Bayares recuerda que los primeros años fueron muy duros, porque no había trabajo para todos y se priorizó a los trabajadores más antiguos, mientras que los más jóvenes se emplearon en otros rubros, como el de la construcción. Gracias a esa primera molienda, en 2002 el Banco República (BROU) les cedió el derecho posesorio para usar la planta, y en 2003 les otorgó 400.000 dólares para rematar el molino con los trabajadores como compradores. “El 21 de abril de 2004 fue un día que nos quedó grabado en la retina, por el apoyo que tuvimos del pueblo. A las 13.30 fue el remate, y los comerciantes bajaron sus cortinas y pusieron en sus vitrinas que cerraban para acompañar a los trabajadores del molino. Eran más de tres kilómetros de caravana, con un montón de ómnibus; tuvimos el apoyo de muchas cooperativas, como las de la construcción, y siempre nos acordamos de los compañeros de FUNSA, que nos dieron una mano importante. Cuando salimos del molino hacia Canelones, donde se hizo el remate, vimos a niños en el cordón de la vereda, con sus maestras, aplaudiendo”, relató.

El BROU les dio esos 400.000 dólares y se quedó con los títulos del molino hasta que terminaran de pagar el préstamo, en siete años. Un año antes de que se venciera el plazo, la cooperativa terminó de pagar y firmaron las escrituras.
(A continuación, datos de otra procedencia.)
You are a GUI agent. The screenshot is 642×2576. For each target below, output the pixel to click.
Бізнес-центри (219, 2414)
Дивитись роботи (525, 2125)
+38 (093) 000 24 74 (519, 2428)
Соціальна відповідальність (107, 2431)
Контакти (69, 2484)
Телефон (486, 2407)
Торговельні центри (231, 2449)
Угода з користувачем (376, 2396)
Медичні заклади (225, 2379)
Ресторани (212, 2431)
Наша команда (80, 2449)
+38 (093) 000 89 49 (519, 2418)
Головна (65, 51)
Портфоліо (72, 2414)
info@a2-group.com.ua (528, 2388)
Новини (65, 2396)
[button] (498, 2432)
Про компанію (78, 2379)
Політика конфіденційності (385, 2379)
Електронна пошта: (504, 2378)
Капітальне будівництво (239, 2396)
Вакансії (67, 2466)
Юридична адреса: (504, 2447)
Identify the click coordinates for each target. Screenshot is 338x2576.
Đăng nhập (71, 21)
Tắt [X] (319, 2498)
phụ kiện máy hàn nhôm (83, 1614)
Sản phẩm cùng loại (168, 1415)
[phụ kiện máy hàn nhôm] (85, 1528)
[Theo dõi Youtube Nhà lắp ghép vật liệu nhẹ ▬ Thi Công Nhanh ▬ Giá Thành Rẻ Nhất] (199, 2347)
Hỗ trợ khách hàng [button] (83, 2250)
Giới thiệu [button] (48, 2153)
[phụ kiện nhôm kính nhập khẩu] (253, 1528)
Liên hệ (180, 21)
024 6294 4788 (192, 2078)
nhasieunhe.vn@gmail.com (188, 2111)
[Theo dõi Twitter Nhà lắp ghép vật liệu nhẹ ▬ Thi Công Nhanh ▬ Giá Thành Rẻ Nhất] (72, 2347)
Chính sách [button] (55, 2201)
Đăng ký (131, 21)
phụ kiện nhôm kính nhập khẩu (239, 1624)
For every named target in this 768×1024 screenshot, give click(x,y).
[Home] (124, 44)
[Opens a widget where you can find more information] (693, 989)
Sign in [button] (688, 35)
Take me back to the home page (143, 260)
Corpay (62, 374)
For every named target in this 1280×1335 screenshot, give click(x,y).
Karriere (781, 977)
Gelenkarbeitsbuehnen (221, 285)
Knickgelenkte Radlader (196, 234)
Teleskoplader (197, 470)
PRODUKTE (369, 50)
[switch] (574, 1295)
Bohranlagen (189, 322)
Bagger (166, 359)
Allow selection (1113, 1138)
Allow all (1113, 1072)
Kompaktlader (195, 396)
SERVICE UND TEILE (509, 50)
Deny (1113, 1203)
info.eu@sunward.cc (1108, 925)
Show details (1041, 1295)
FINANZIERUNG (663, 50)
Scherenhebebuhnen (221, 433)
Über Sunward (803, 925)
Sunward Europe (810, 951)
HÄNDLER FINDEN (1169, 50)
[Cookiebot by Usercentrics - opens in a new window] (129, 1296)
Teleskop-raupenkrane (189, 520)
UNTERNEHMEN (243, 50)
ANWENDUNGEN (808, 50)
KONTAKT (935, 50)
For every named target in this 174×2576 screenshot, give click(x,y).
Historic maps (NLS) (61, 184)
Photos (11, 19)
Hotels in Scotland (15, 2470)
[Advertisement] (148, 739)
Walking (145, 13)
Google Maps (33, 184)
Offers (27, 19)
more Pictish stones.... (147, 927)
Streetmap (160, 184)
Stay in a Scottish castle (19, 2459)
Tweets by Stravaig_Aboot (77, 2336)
Para ese entonces Bayares era presidente y le tocó firmar la escritura.

En 2020, después de declarada la emergencia sanitaria por la covid-19, el 13 de marzo, los trabajadores de CTMSR tuvieron la oportunidad de solidarizarse con los que la estaban pasando peor, y de esa manera devolver algo de lo que habían recibido años antes.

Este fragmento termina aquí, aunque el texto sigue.